Work order: Scan the records below for the line with "Instruction: Open the Skróty" and the line with "has width=572, height=465.". Repeat those two lines and every line between them exactly, and nothing else.

Collected data entries:
━━━━━━━━━━━━━━━━

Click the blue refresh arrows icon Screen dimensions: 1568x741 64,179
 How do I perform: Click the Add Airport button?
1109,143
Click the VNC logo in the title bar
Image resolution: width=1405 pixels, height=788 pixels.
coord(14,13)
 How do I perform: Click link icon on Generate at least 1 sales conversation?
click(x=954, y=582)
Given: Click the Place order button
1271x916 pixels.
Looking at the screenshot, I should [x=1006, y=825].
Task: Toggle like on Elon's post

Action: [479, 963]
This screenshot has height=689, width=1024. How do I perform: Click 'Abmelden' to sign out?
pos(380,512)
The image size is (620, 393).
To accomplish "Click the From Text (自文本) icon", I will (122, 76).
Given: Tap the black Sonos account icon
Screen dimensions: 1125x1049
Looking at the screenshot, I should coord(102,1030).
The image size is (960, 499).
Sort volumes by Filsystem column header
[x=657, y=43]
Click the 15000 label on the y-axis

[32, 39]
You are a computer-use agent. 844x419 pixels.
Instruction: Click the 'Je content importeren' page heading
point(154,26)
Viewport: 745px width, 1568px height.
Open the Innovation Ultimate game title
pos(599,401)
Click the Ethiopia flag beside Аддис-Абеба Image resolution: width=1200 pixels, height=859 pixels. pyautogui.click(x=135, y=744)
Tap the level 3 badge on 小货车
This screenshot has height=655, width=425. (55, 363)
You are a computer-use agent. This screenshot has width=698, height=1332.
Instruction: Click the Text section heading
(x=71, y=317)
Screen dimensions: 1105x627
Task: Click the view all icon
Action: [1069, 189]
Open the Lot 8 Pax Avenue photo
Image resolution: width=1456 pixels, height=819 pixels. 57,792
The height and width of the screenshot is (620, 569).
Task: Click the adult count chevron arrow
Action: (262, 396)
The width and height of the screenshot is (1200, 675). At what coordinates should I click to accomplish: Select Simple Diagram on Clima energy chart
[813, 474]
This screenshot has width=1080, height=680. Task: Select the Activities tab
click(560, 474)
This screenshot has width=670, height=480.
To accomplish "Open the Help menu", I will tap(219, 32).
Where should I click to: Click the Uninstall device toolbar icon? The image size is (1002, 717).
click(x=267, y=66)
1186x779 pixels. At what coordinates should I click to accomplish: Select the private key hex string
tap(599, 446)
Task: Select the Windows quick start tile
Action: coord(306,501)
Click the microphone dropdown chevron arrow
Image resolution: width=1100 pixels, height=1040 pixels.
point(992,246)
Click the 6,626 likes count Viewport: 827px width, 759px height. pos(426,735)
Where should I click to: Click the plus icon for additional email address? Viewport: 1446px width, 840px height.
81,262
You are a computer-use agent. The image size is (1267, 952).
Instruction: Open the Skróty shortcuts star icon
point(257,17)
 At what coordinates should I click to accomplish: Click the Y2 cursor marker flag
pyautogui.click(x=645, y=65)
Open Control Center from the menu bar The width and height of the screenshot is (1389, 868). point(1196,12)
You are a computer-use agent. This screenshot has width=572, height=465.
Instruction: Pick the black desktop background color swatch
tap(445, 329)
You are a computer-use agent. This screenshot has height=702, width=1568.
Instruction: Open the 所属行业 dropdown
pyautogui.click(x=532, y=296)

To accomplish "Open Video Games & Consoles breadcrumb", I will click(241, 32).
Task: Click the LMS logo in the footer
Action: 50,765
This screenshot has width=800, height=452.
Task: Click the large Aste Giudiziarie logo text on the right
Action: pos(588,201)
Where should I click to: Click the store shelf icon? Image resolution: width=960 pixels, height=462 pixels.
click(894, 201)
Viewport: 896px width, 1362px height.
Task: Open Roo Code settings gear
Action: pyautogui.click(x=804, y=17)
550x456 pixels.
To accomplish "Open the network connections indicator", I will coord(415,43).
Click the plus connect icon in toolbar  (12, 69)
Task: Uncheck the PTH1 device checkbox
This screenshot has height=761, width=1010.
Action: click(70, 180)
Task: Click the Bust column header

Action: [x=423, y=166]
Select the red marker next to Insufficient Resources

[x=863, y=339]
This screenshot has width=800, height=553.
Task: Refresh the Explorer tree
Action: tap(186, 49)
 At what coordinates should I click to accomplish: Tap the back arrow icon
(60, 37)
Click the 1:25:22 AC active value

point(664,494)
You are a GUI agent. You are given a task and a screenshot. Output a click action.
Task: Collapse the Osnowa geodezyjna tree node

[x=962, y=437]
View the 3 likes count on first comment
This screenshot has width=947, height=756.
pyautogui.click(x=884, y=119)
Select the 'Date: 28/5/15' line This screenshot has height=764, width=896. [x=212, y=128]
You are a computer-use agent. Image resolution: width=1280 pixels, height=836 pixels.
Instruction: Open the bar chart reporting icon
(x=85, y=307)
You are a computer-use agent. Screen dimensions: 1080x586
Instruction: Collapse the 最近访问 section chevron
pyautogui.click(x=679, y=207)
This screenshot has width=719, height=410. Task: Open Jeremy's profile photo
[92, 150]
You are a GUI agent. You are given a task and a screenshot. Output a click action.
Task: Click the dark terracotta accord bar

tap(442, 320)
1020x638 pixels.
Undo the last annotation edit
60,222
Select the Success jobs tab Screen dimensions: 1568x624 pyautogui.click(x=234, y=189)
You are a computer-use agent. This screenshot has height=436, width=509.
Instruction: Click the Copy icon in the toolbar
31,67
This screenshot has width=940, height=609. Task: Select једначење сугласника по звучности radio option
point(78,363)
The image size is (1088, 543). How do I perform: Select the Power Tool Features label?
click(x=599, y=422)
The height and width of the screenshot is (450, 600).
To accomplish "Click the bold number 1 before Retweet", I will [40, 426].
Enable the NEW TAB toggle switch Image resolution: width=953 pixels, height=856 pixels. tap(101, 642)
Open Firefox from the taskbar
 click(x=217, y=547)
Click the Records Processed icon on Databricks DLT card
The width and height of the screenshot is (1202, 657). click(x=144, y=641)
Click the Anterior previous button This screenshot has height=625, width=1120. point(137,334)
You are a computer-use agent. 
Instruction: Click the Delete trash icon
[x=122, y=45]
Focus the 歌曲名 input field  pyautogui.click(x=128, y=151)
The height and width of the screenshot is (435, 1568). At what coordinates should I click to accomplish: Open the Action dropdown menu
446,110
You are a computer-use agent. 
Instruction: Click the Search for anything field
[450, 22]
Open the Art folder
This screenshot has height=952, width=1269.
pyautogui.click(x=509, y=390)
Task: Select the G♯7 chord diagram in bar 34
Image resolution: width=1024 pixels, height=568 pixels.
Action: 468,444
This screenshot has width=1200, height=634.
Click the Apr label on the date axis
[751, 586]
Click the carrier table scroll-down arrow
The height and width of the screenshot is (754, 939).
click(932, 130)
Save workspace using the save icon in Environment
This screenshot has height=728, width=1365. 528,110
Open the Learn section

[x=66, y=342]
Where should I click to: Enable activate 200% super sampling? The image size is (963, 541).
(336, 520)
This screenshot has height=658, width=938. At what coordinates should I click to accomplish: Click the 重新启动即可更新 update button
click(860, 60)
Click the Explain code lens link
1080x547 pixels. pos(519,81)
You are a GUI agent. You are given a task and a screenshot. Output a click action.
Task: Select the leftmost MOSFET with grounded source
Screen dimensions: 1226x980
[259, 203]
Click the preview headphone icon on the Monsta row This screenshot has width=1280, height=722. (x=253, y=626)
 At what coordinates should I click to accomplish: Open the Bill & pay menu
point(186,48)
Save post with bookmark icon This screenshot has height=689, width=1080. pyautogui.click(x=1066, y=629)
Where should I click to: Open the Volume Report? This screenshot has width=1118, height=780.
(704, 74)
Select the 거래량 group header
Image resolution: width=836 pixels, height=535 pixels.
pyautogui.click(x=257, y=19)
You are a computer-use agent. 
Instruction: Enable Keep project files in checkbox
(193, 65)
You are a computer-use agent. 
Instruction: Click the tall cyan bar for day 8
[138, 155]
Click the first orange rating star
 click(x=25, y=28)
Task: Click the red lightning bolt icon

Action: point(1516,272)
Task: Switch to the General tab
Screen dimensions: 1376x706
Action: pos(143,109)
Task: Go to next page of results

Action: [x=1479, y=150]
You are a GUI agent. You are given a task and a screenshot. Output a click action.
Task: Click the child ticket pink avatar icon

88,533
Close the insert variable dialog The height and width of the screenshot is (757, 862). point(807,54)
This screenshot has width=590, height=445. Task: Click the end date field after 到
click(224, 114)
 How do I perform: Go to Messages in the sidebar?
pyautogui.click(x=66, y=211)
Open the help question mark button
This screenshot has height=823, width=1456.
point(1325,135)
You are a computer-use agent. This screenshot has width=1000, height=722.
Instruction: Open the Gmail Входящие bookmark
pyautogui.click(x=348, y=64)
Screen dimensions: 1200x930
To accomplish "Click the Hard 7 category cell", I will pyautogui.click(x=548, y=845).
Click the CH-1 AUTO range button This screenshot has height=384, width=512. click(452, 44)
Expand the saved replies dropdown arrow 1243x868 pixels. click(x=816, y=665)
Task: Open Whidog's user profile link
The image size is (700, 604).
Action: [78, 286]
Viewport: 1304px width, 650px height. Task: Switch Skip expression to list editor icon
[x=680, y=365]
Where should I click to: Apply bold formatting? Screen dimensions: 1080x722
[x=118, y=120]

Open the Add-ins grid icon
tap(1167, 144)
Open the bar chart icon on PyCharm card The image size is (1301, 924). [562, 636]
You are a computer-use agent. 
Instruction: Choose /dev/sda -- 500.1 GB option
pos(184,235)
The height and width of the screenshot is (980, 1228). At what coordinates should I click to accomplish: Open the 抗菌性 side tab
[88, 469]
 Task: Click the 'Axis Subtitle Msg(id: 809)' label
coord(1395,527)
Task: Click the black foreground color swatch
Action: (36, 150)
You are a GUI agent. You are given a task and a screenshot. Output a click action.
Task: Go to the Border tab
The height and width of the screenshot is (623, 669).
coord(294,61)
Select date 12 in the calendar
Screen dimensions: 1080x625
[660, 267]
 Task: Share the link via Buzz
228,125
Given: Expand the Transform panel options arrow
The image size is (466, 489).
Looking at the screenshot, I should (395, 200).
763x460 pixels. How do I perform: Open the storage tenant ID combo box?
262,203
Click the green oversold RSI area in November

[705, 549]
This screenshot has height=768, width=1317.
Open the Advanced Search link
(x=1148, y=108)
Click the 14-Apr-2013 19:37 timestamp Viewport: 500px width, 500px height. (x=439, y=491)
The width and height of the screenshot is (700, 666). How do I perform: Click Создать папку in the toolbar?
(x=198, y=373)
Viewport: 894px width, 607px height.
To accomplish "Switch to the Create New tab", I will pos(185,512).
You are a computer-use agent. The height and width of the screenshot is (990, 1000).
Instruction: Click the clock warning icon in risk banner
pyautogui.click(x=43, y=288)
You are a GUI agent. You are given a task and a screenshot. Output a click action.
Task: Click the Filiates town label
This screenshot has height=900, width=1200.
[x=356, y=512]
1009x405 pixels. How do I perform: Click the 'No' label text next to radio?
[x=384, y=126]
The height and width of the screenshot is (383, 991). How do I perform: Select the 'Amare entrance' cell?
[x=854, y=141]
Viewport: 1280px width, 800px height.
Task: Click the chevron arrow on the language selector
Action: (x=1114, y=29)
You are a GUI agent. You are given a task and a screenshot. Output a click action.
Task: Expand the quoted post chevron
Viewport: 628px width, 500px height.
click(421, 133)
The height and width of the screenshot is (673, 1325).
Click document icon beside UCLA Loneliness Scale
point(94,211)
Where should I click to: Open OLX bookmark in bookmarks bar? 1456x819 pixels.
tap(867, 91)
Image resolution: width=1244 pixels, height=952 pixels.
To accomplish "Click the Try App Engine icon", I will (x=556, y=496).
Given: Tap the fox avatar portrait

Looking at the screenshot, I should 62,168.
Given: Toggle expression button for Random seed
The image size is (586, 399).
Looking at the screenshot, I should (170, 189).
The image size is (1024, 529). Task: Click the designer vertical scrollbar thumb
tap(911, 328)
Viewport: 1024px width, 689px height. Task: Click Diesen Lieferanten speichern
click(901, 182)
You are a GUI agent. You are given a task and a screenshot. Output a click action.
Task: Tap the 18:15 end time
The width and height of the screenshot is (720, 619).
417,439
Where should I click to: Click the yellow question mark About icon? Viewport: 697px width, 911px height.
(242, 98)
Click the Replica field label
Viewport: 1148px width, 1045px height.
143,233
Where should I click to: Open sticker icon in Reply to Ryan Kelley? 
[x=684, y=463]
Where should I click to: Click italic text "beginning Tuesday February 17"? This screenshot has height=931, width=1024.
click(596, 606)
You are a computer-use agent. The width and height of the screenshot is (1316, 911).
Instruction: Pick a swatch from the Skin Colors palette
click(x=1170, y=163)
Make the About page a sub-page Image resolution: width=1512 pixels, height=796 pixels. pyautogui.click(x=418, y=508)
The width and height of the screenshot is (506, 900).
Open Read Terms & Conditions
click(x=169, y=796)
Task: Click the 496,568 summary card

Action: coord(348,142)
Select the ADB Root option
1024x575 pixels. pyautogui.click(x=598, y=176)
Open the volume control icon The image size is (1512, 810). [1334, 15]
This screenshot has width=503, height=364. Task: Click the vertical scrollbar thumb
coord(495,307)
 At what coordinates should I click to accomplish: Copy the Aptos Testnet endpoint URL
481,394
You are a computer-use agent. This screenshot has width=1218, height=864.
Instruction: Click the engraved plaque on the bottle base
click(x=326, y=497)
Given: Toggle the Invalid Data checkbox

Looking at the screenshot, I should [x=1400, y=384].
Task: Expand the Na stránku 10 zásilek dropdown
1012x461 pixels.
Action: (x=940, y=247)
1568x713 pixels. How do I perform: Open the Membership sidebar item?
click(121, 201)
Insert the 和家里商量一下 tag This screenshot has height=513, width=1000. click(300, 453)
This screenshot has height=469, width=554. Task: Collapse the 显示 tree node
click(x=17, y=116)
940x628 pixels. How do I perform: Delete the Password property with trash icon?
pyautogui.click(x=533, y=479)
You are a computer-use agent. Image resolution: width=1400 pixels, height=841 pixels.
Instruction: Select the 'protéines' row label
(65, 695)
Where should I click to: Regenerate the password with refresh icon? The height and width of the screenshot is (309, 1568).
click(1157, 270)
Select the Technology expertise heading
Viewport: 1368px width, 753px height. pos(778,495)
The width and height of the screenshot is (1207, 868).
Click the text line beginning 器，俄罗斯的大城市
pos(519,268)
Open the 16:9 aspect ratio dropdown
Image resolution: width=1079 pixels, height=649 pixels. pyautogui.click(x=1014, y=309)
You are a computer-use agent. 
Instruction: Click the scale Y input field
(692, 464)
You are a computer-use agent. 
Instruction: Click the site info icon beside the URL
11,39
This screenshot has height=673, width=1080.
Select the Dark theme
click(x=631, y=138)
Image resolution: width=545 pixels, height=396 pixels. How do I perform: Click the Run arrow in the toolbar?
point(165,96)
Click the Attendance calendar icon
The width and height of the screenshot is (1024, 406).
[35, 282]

━━━━━━━━━━━━━━━━

Your response:
Instruction: Open the Skróty shortcuts star icon
point(257,17)
 At what coordinates should I click to accomplish: Click the Y2 cursor marker flag
pyautogui.click(x=645, y=65)
Open Control Center from the menu bar The width and height of the screenshot is (1389, 868). point(1196,12)
You are a computer-use agent. This screenshot has width=572, height=465.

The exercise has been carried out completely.